Apareció una mongola sin decir palabra, y al minuto comenzó a
derramar agua tibia sobre mi tórax, suave y lentamente; de nuevo lo hizo sobre
mi rostro ; una y otra vez fue vertiéndola por cada parte de mí tendida boca arriba sobre una meseta de
mosaico. Me indicó darme la vuelta y
comenzó las abluciones de arriba abajo, de la cabeza a los pies: el agua
resbalaba sobre cada parte de mi cuerpo y penetraba entre los capilares de mi
cabeza, internándose serpenteando sobre mi cuero cabelludo, penetrando entre
los dedos de los pies: un relax inédito y extraordinario me inundó.
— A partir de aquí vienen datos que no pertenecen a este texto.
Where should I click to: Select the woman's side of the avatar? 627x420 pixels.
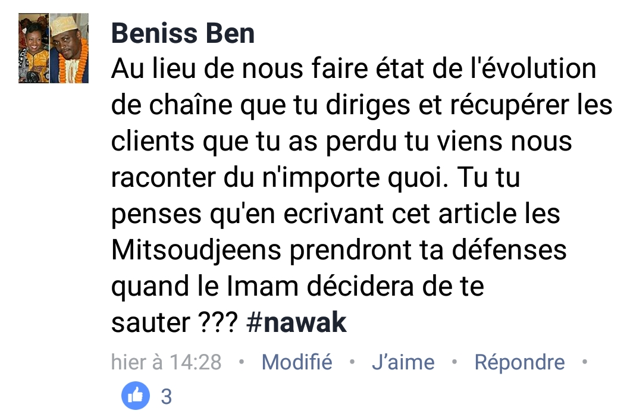tap(33, 48)
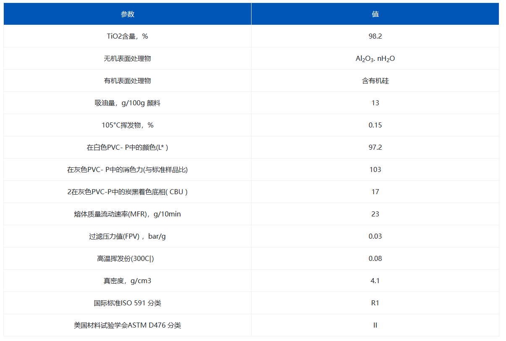The height and width of the screenshot is (341, 506).
Task: Select the 无机表面处理物 row label
Action: click(127, 59)
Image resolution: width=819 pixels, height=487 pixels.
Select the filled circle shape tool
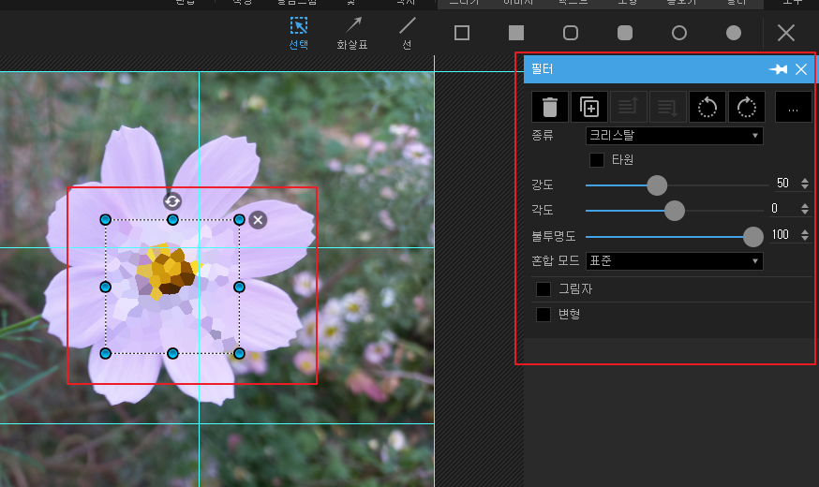(734, 33)
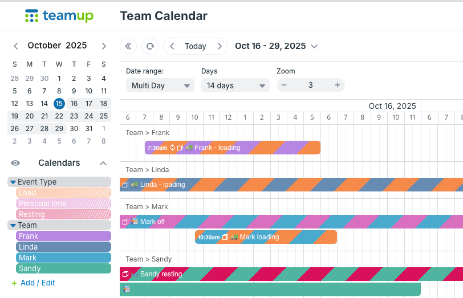This screenshot has height=298, width=463.
Task: Click the Today button
Action: coord(195,46)
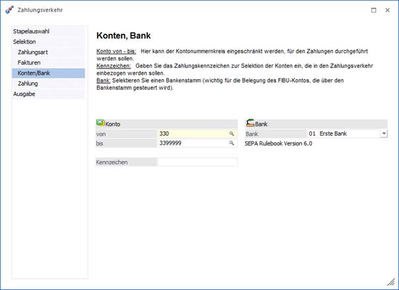The height and width of the screenshot is (290, 399).
Task: Click the Konto section header icon
Action: click(100, 123)
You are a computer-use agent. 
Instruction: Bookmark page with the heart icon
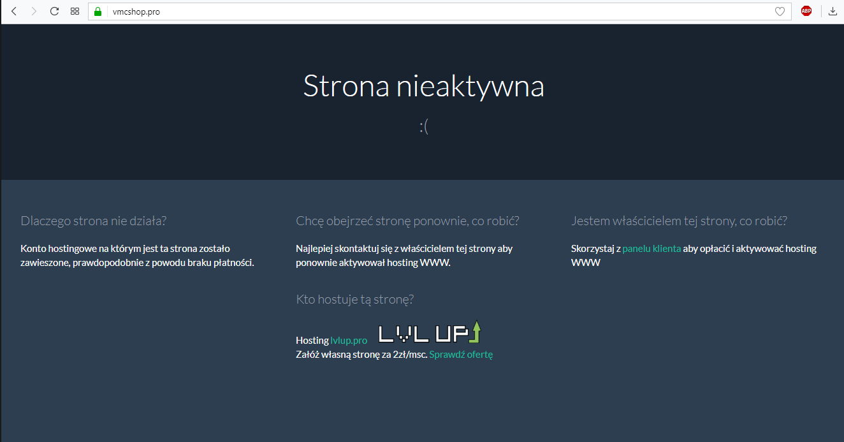pos(780,11)
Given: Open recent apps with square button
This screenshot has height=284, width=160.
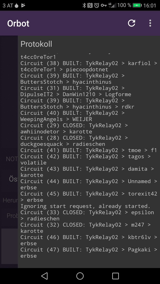Looking at the screenshot, I should (116, 276).
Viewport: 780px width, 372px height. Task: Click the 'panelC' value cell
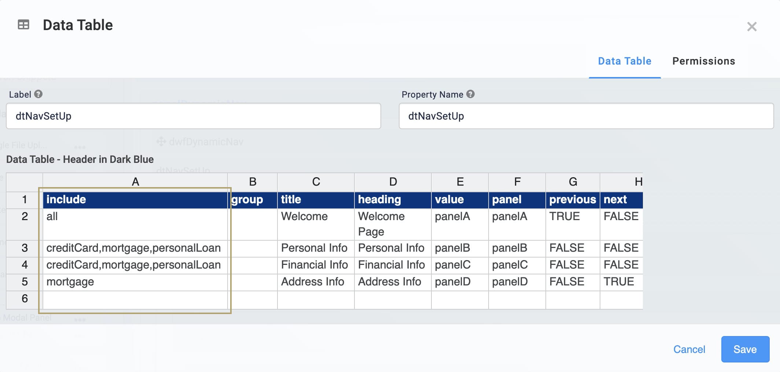pyautogui.click(x=459, y=265)
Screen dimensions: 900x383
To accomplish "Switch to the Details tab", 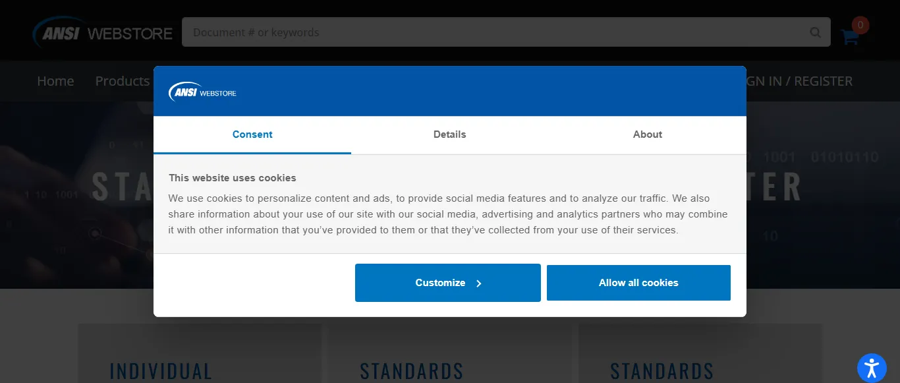I will pyautogui.click(x=449, y=134).
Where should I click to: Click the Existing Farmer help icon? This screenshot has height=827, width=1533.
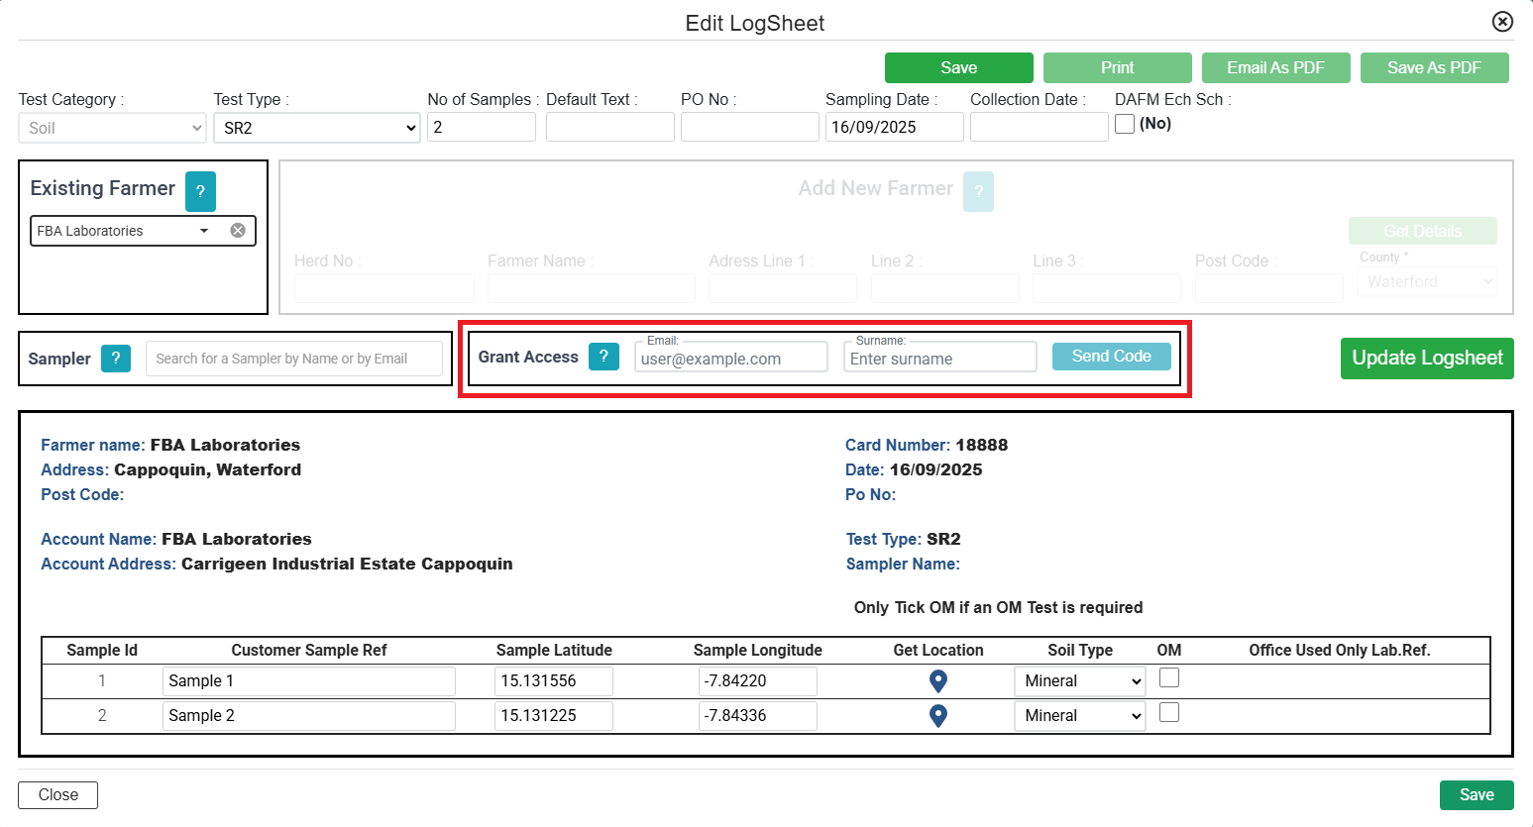[200, 191]
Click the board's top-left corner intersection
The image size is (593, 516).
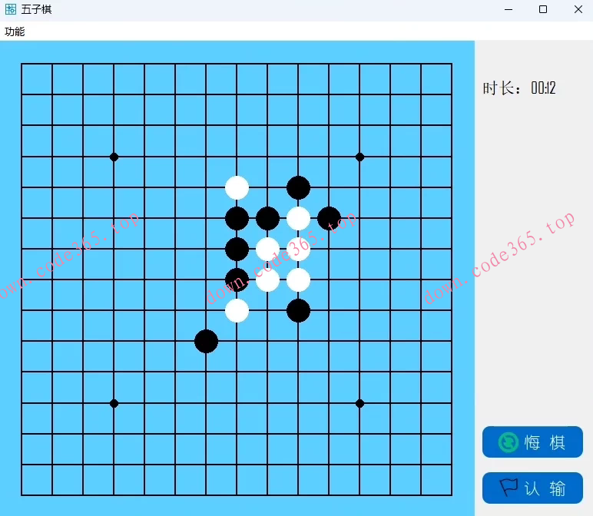click(22, 65)
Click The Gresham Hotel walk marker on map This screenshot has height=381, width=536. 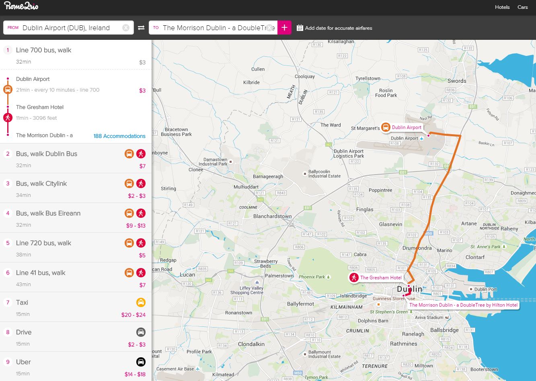(x=354, y=277)
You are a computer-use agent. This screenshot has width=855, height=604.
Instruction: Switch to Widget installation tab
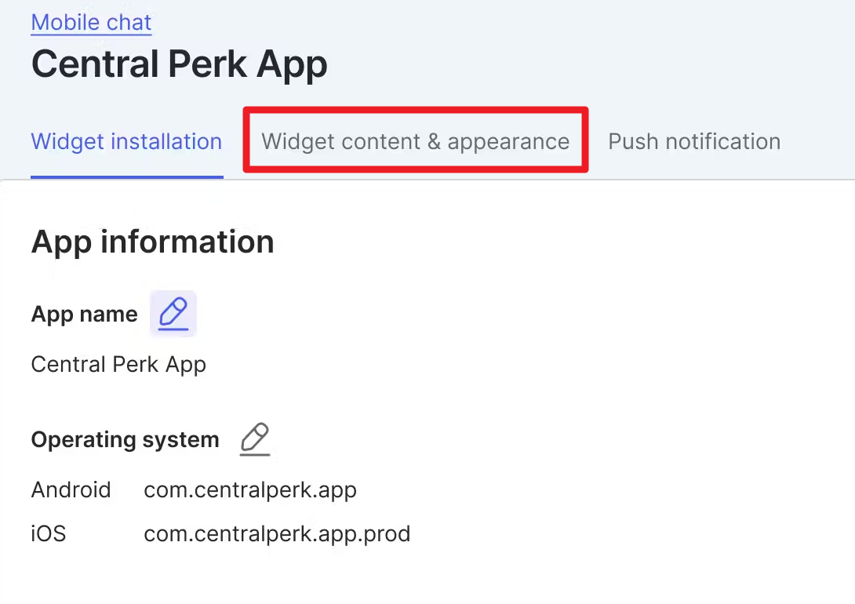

Al acabar aquel bautismo me indicó sentarme y vertió dos o tres pequeñas palanganas más sobre mi cabeza, derramándose el fluido
sobre el cráneo y mojando este el rostro, las orejas y el cuello: una sensación
remotamente parecida a cuando mi madre me lavaba y enjuagaba en una tina, porque en mi
pueblo no había todavía agua corriente,
y también evocadora de los baños de bebé, cuando se vierte con suavidad el
agua sobre la cabeza del infante y se le pasa una esponja por la cara.
Y volvió a tenderme de
nuevo comenzando a fregarme de repente muy fuerte con algo de crin el torso, los brazos, las piernas, los pies: la sensación de aspereza me
sorprendió tras aquel delicadísimo lavatorio, situándome en el lado
opuesto a aquella suavidad haciendo contraste y reanimando mi vitalidad.
Terminado el primitivo peeling,
tan antiguo como la humanidad, comenzó a
enjabonarme delicadamente, cuando, al poco, cogió un enorme saco lleno de espuma y
agua y lo volcó rotundo de una vez sobre todo mi cuerpo: un torrente relajante
a tope.Me puso de pie, me secó la cabeza envolviéndola en una toalla de algodón
y enjuagó con un gran paño el cuerpo.
Tras un ajetreado tour de low cost corriendo de Estambul a Capadocia, derrengada, con aquel baño turco en un humilde hammam me sentí como La gran odalisca de Ingres, mirando desnuda el mundo por encima del hombro.